[Data extracted from a collection]
^^^^^^^^^^^^^^^^
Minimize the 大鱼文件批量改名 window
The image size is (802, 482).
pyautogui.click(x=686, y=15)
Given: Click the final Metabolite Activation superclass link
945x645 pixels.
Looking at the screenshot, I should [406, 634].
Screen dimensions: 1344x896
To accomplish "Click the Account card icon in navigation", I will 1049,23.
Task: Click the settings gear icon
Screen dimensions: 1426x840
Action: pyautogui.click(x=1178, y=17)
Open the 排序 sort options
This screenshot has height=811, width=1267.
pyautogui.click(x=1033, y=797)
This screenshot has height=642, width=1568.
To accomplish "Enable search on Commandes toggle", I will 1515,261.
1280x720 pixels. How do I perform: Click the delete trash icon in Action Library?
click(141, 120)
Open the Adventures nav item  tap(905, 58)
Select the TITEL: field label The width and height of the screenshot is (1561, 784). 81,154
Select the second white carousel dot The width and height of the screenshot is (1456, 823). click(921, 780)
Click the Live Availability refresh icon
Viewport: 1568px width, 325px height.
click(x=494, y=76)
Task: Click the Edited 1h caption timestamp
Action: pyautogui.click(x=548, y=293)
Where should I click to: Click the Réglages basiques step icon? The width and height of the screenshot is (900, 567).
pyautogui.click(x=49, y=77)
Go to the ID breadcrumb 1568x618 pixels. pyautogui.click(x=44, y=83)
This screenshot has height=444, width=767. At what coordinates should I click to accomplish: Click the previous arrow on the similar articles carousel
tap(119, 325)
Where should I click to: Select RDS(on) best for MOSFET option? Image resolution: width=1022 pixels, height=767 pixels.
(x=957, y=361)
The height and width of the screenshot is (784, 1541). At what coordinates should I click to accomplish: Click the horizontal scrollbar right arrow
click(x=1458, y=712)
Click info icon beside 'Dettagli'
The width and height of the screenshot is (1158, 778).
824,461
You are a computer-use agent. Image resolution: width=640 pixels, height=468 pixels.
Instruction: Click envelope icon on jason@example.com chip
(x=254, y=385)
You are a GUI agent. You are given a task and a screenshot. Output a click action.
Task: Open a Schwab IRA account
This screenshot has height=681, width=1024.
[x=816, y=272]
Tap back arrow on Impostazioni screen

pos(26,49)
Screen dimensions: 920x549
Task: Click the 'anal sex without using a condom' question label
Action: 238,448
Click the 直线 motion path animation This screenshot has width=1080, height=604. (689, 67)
^^^^^^^^^^^^^^^^
**AIM OF THE TASK:** Convert the records above into a JSON list of strings, with one string for each line and blank lines omitted.

**SOLUTION FOR THIS TASK:**
[
  "Minimize the 大鱼文件批量改名 window",
  "The image size is (802, 482).",
  "pyautogui.click(x=686, y=15)",
  "Given: Click the final Metabolite Activation superclass link",
  "945x645 pixels.",
  "Looking at the screenshot, I should [406, 634].",
  "Screen dimensions: 1344x896",
  "To accomplish \"Click the Account card icon in navigation\", I will 1049,23.",
  "Task: Click the settings gear icon",
  "Screen dimensions: 1426x840",
  "Action: pyautogui.click(x=1178, y=17)",
  "Open the 排序 sort options",
  "This screenshot has height=811, width=1267.",
  "pyautogui.click(x=1033, y=797)",
  "This screenshot has height=642, width=1568.",
  "To accomplish \"Enable search on Commandes toggle\", I will 1515,261.",
  "1280x720 pixels. How do I perform: Click the delete trash icon in Action Library?",
  "click(141, 120)",
  "Open the Adventures nav item  tap(905, 58)",
  "Select the TITEL: field label The width and height of the screenshot is (1561, 784). 81,154",
  "Select the second white carousel dot The width and height of the screenshot is (1456, 823). click(921, 780)",
  "Click the Live Availability refresh icon",
  "Viewport: 1568px width, 325px height.",
  "click(x=494, y=76)",
  "Task: Click the Edited 1h caption timestamp",
  "Action: pyautogui.click(x=548, y=293)",
  "Where should I click to: Click the Réglages basiques step icon? The width and height of the screenshot is (900, 567).",
  "pyautogui.click(x=49, y=77)",
  "Go to the ID breadcrumb 1568x618 pixels. pyautogui.click(x=44, y=83)",
  "This screenshot has height=444, width=767. At what coordinates should I click to accomplish: Click the previous arrow on the similar articles carousel",
  "tap(119, 325)",
  "Where should I click to: Select RDS(on) best for MOSFET option? Image resolution: width=1022 pixels, height=767 pixels.",
  "(x=957, y=361)",
  "The height and width of the screenshot is (784, 1541). At what coordinates should I click to accomplish: Click the horizontal scrollbar right arrow",
  "click(x=1458, y=712)",
  "Click info icon beside 'Dettagli'",
  "The width and height of the screenshot is (1158, 778).",
  "824,461",
  "You are a computer-use agent. Image resolution: width=640 pixels, height=468 pixels.",
  "Instruction: Click envelope icon on jason@example.com chip",
  "(x=254, y=385)",
  "You are a GUI agent. You are given a task and a screenshot. Output a click action.",
  "Task: Open a Schwab IRA account",
  "This screenshot has height=681, width=1024.",
  "[x=816, y=272]",
  "Tap back arrow on Impostazioni screen",
  "pos(26,49)",
  "Screen dimensions: 920x549",
  "Task: Click the 'anal sex without using a condom' question label",
  "Action: 238,448",
  "Click the 直线 motion path animation This screenshot has width=1080, height=604. (689, 67)"
]